A questo punto il rovesciamento della favola è (quasi) del tutto compiuto. Il gioco di prestigio di Del Toro ha svelato la verità paradossale dietro lo stereotipo. Non si tratta di conquistare l’amore, il successo, un castello o un posto nella società. Niente, neppure nascere nobile o nascere serva o servo, ti rende di diritto un principe o una principessa. Diventiamo principesse e principi solo e soltanto quando abbiamo tutte le ragioni di accettare un principe, una principessa o un castello, ma le rifiutiamo in blocco, a costo della felicità, della sicurezza o della nostra stessa vita, al solo scopo di restare fedeli. Non fedeli a una società, a una cultura o a un desiderio egoista. Ma alla nostra natura. Quella natura che ci rende umani e splendidi mostri al contempo, quella natura che ci ricorda che la parola mostro vuol dire meraviglia, e che abbracciare quel mostro significa abbracciare quel quid evanescente che ci rende più umani dell’umano.

La magia si conclude con un finale splendidamente sovvertito. È la principessa trattata da mostro a salvare il principe-mostro dalla torre, una torre sorvegliata da un “drago” che si trasforma in mostro per via dell’eccessivo desiderio di essere considerato umano.

E cosa succede invece ai due amanti uniti dall’amore impossibile? Riuscirà l’amore della principessa a trasformare la bestia in uomo, il ranocchio in principe? Certo che no. Una metamorfosi assai più splendida corona la metamorfosi finale della storia stessa. È l’amore del mostro a mutare la principessa nel meraviglioso mostro che era destinata ad essere.

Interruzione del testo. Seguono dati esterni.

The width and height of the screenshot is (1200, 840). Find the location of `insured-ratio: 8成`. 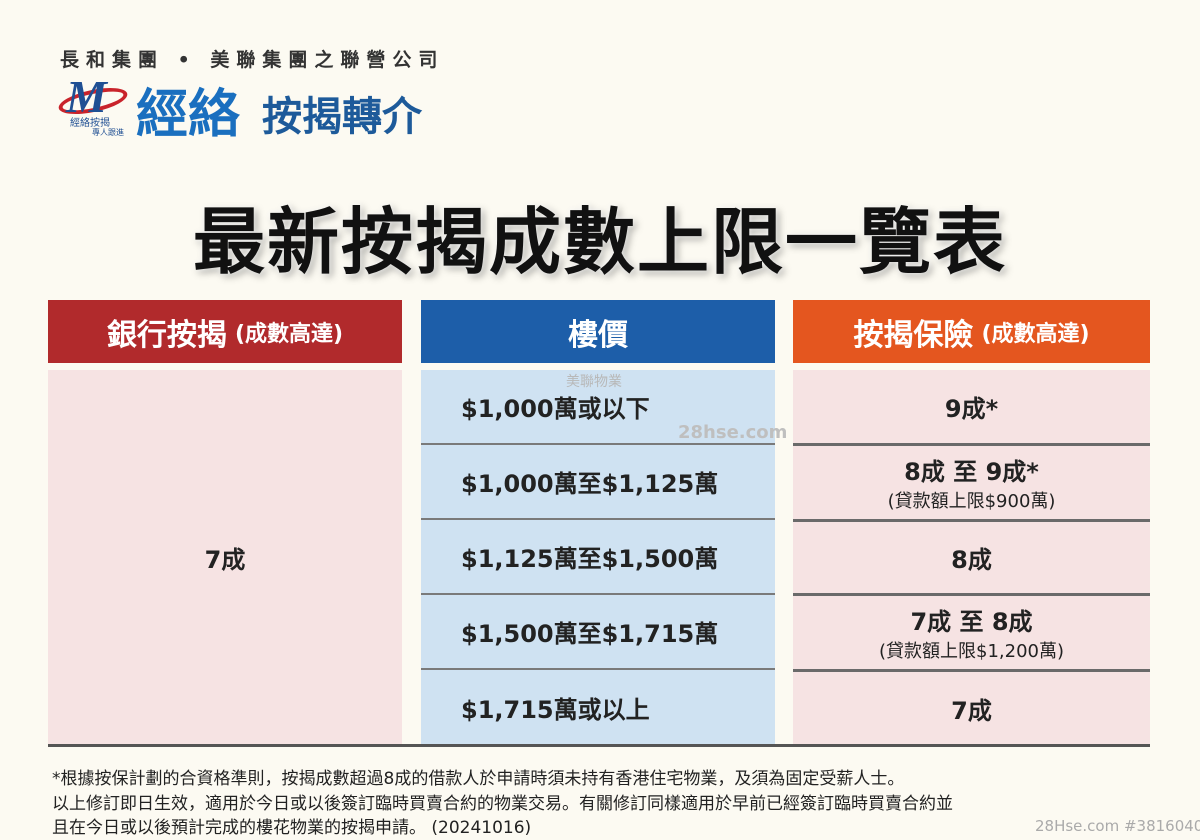

insured-ratio: 8成 is located at coordinates (972, 560).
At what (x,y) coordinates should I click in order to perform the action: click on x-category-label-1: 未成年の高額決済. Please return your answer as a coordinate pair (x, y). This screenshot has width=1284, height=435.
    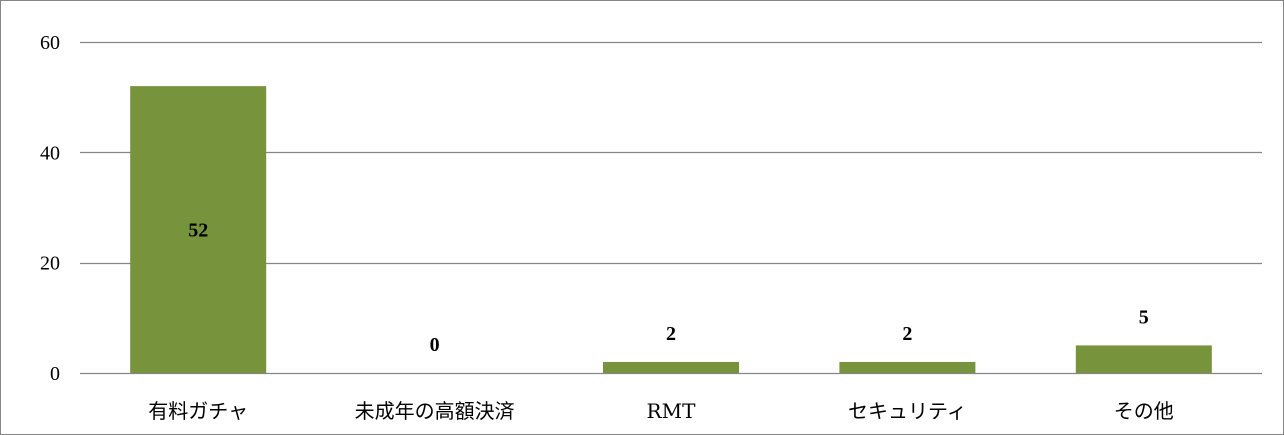
    Looking at the image, I should click on (435, 411).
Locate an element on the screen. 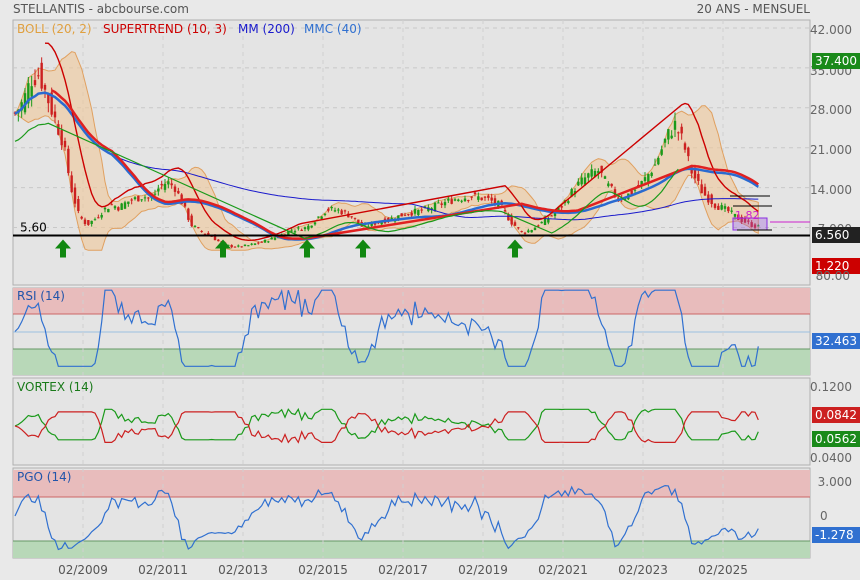  pgo-line is located at coordinates (386, 518).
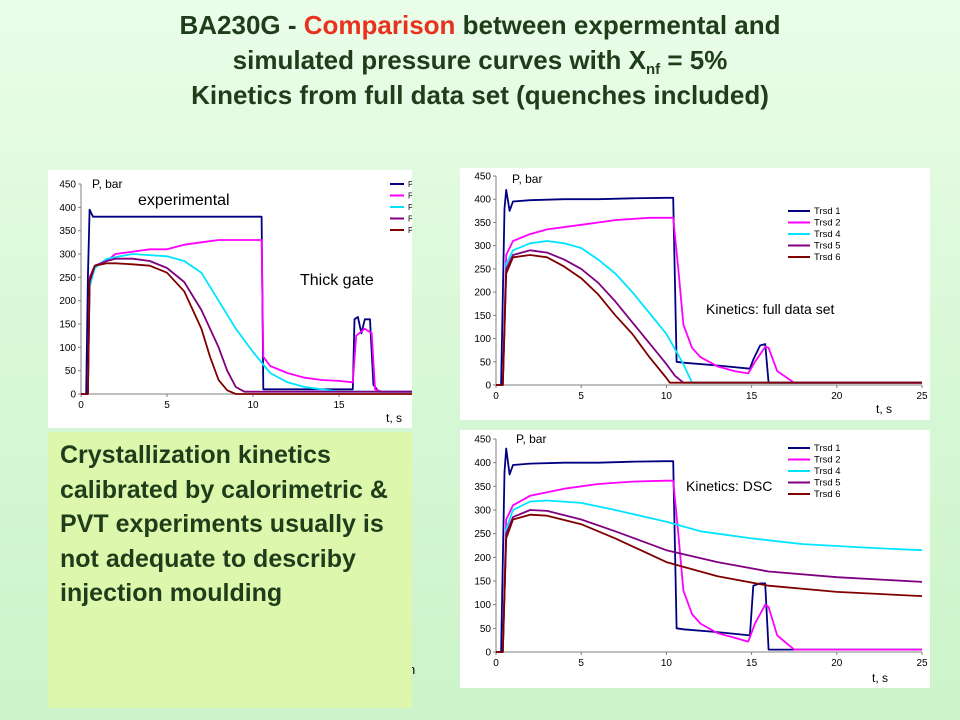  What do you see at coordinates (410, 230) in the screenshot?
I see `legend-label: P4` at bounding box center [410, 230].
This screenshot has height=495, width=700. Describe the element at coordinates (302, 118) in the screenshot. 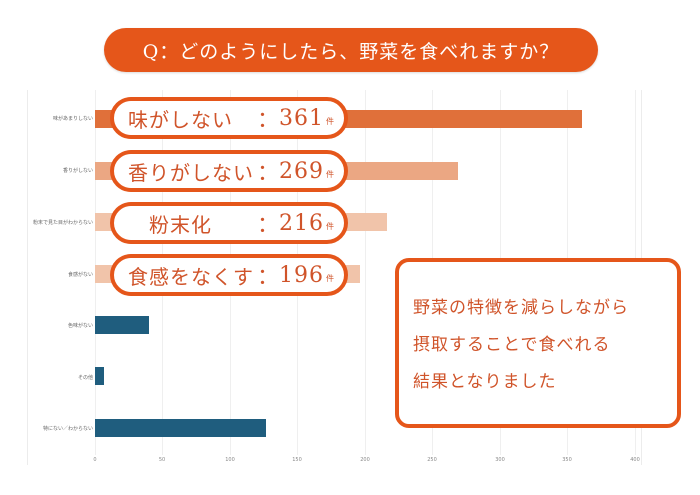

I see `callout-count: 361` at that location.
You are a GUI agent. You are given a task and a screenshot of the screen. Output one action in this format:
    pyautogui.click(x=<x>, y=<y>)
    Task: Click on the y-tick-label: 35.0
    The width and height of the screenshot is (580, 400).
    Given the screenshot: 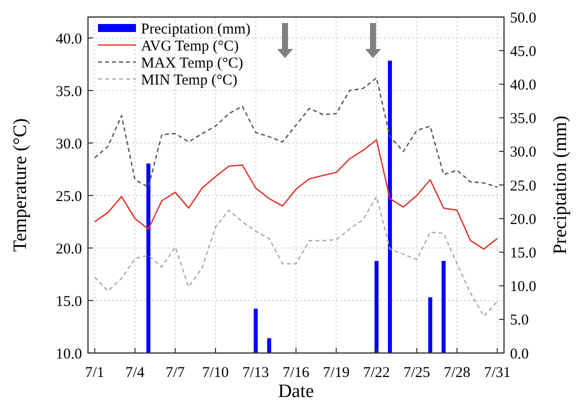 What is the action you would take?
    pyautogui.click(x=69, y=92)
    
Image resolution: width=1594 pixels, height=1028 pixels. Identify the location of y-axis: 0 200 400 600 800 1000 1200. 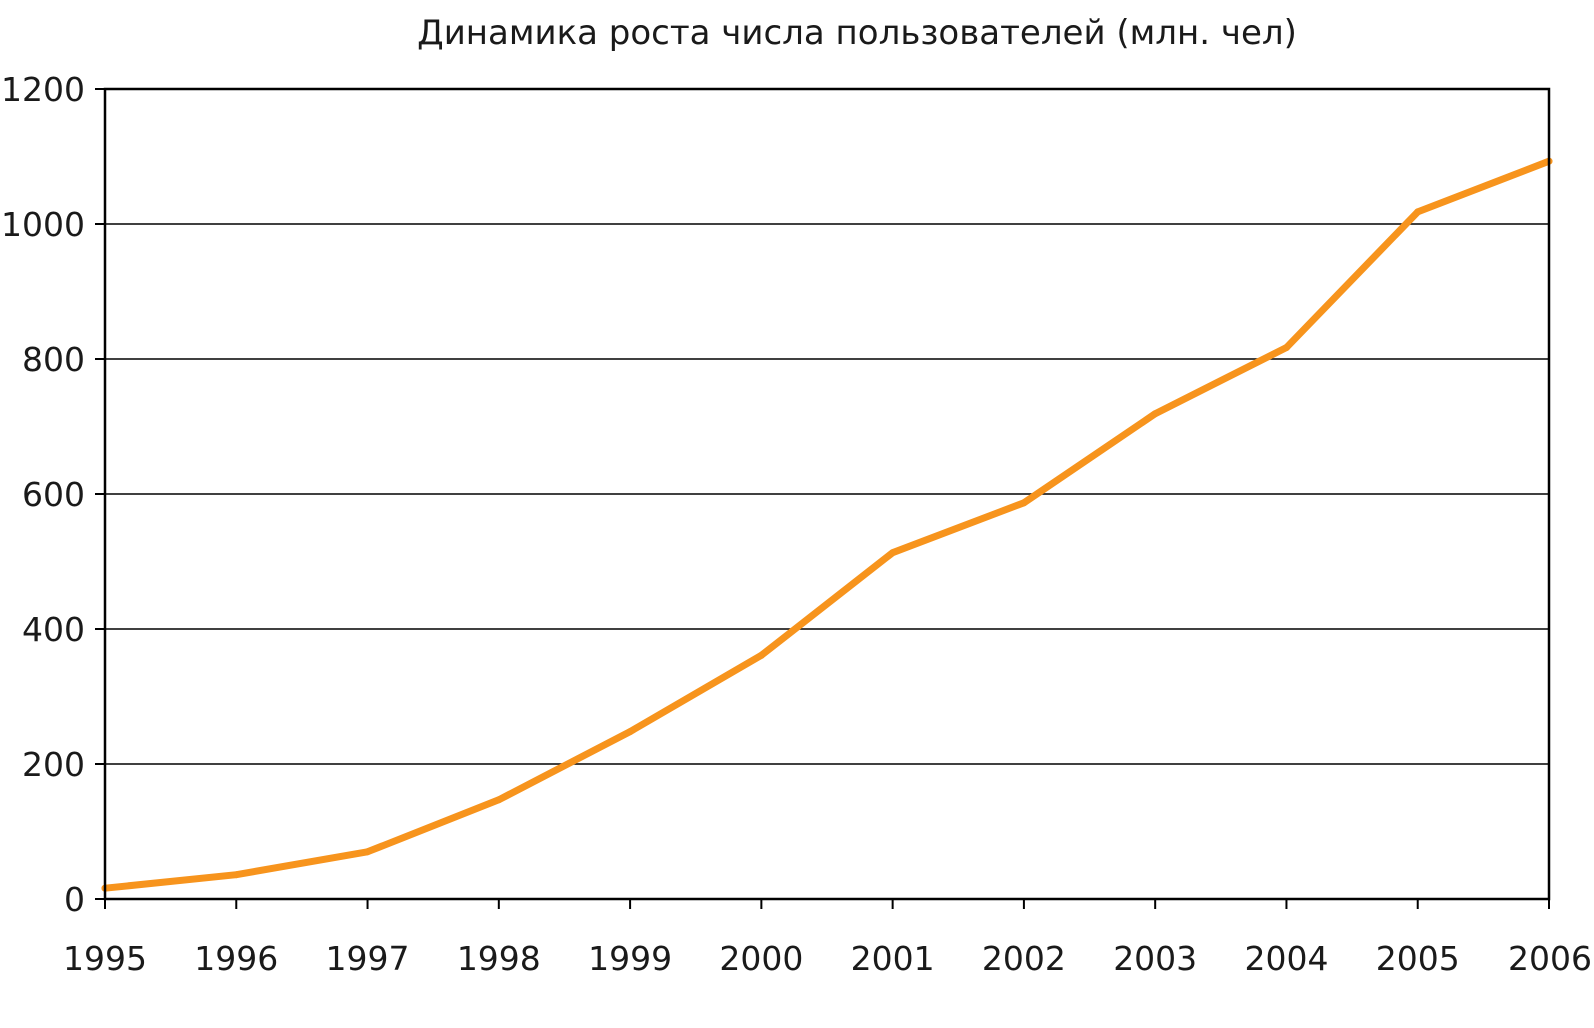
(53, 494).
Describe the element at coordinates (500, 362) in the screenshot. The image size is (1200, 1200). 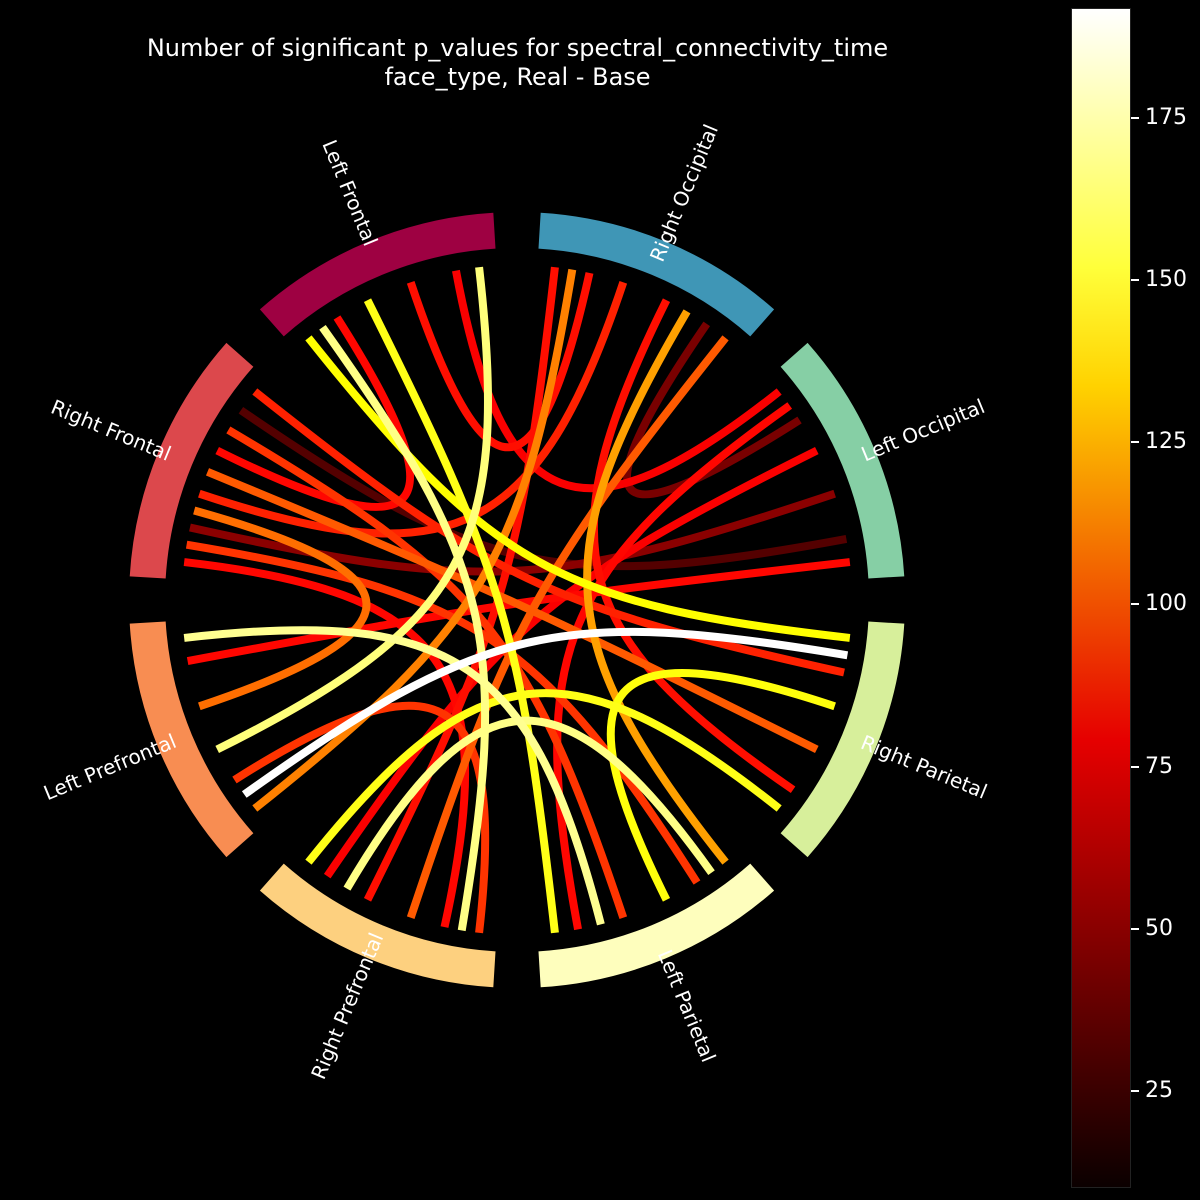
I see `link-left-frontal-to-right-occipital` at that location.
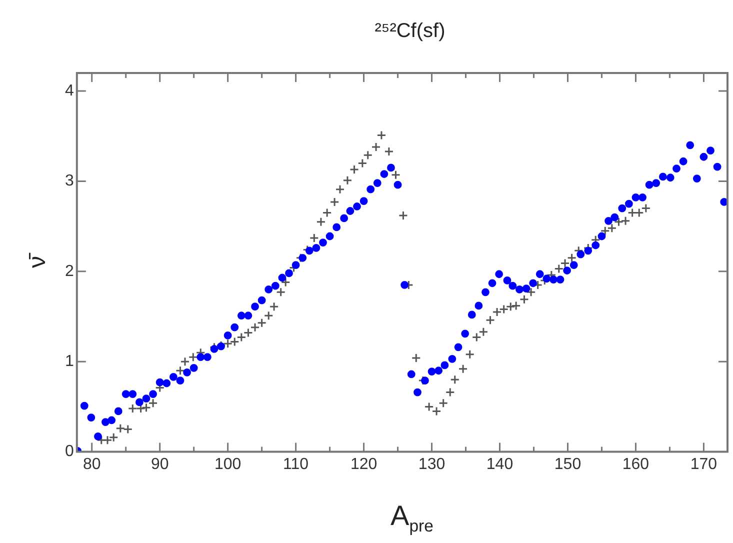 The height and width of the screenshot is (543, 733). I want to click on x-tick-label: 150, so click(568, 464).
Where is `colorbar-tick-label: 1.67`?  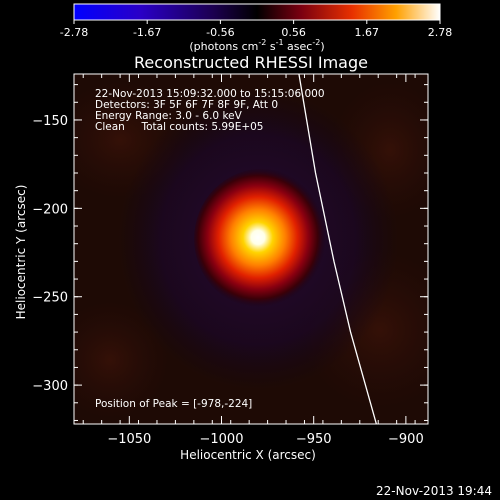
colorbar-tick-label: 1.67 is located at coordinates (368, 32).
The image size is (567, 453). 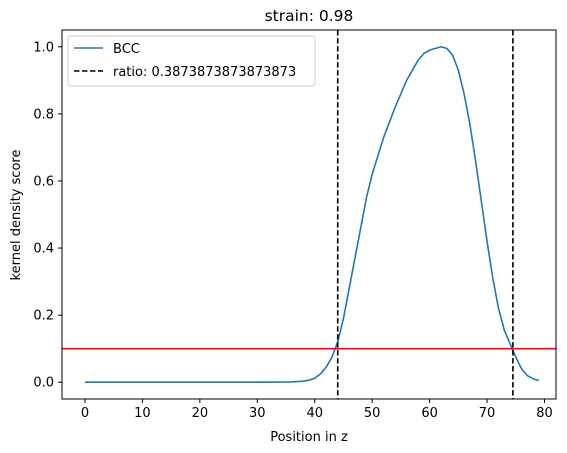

Grazie alla segreta magia della creatura, le cicatrici sul collo di un’Elisa morente si aprono in branchie, rivelando quello che Elisa ha sempre sognato inconsciamente di essere, quell’io vero e primordiale che tutto il suo essere bramava a gran voce: una creatura dell’acqua. Elisa ha trovato la sua libertà sacrificando tutto per la libertà di un altro, e ha trovato il suo io più puro amando la purezza di un essere che il resto del mondo vedeva come un mostro. Lei e il suo sposo sono adesso più liberi di ogni altra creatura sulla terra, principi di loro stessi e di quel regno infinitamente vasto da essere spesso invisibile, un regno e una favola che si aprono a noi solo e soltanto quando voltiamo le spalle alle false favole e ai falsi regni.